I am testing some AI Document analysis stuff, and am currently trying to allow users to Upload Files to a WebApp, which in turn sends them to Azure Form Recognizer and processes the results.
I am however not able to do so in a single Request.
This is how the Files are represented:
[BindProperty] public List<IFormFile> Upload { get; set; }
I can iterate over these and get the expected results, but this makes the operation take quite long. I would like to just send all of the files in one request (as shown below), but it only ever analyzes the first one. I am using Azure.AI.FormRecognizer.DocumentAnalysis, so the client and StartAnalyzeDocument Method is from there.
using (var stream = new MemoryStream())
{
foreach (IFormFile formFile in Upload)
{
formFile.CopyTo(stream);
}
stream.Seek(0, SeekOrigin.Begin);
AnalyzeDocumentOperation operation = client.StartAnalyzeDocument(modelId, stream);
operation.WaitForCompletion();
Console.WriteLine("This many documents were analysed: " operation.Value.Documents.Count);
result = operation.Value;
};
"result" is what I process later on. I am quite stumped on this, as I would have expected the appended stream to just work. If anyone has a solution or could point me in the right direction, it would be much appreciated.
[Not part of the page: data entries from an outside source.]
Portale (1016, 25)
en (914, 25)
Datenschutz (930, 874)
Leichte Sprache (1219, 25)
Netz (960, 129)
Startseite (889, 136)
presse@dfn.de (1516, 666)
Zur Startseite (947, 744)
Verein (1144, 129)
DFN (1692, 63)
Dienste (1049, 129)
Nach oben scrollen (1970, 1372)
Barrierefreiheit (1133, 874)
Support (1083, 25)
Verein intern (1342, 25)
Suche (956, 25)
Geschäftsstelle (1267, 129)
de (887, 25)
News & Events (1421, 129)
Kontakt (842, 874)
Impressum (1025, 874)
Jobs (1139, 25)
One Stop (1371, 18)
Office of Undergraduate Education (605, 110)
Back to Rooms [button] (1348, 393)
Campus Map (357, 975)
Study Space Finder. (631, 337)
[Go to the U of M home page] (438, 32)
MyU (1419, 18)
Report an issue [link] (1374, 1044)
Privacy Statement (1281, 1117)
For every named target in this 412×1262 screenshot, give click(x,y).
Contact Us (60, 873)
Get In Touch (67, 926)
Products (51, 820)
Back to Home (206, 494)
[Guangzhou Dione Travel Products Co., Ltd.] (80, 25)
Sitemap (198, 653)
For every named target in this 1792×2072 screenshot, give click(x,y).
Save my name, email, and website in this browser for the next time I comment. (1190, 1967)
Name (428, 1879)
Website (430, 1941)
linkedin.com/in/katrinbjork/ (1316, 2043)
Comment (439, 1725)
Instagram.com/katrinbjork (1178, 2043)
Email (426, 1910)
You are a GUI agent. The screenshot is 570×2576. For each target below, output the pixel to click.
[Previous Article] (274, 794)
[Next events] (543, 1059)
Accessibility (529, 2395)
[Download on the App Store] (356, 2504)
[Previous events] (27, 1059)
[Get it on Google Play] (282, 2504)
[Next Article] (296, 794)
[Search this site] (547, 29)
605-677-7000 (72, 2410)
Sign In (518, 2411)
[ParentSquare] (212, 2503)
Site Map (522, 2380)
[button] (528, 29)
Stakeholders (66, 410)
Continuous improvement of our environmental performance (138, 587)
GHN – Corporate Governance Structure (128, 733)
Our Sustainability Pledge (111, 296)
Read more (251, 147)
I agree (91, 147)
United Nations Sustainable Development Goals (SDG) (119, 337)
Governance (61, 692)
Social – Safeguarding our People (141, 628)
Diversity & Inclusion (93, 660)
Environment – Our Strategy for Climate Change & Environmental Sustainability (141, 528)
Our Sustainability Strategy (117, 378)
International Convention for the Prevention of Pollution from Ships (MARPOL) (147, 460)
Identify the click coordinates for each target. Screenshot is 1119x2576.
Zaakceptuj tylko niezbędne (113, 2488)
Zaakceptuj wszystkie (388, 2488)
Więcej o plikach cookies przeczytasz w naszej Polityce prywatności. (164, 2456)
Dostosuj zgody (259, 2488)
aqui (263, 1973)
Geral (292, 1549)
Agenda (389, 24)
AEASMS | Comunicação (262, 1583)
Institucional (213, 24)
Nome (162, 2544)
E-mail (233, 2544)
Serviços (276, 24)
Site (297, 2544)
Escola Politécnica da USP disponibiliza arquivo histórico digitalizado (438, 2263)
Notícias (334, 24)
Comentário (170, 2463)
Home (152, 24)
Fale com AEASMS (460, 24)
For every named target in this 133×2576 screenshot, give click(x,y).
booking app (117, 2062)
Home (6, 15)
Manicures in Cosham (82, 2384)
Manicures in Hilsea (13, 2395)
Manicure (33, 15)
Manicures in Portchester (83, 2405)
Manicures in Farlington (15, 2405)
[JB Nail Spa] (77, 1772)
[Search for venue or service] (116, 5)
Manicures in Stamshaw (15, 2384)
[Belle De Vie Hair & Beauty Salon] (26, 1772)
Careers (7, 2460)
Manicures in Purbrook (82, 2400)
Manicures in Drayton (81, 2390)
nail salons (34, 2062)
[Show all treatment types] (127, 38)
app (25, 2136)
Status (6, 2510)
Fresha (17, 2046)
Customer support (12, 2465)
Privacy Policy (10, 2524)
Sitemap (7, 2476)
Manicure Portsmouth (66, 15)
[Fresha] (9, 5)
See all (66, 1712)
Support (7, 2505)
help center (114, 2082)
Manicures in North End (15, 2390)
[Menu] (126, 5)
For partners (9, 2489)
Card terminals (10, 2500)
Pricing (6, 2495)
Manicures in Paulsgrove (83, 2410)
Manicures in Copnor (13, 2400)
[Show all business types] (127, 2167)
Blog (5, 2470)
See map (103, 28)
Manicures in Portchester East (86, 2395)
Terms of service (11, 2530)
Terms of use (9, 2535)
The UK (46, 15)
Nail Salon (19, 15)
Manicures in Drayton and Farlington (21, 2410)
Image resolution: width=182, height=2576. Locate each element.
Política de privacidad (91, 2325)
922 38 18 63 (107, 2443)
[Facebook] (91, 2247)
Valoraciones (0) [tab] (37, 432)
CodePudding user response:
Form Recognizer does not yet support processing multiple documents in a single analyze operation for prebuilt-invoice and custom models. Furthermore, most file formats cannot just be appended together to concatenate the content.
One way to speed up the analysis of multiple files in a batch is to call the analyze operation in parallel. Here is a sketch.
var results = Upload.AsParallel().ForAll(formFile =>
{
using (var stream = formFile.OpenReadStream())
{
var operation = client.StartAnalyzeDocument(modelId, stream);
operation.WaitForCompletion();
return operation.Value;
}
}).ToArray();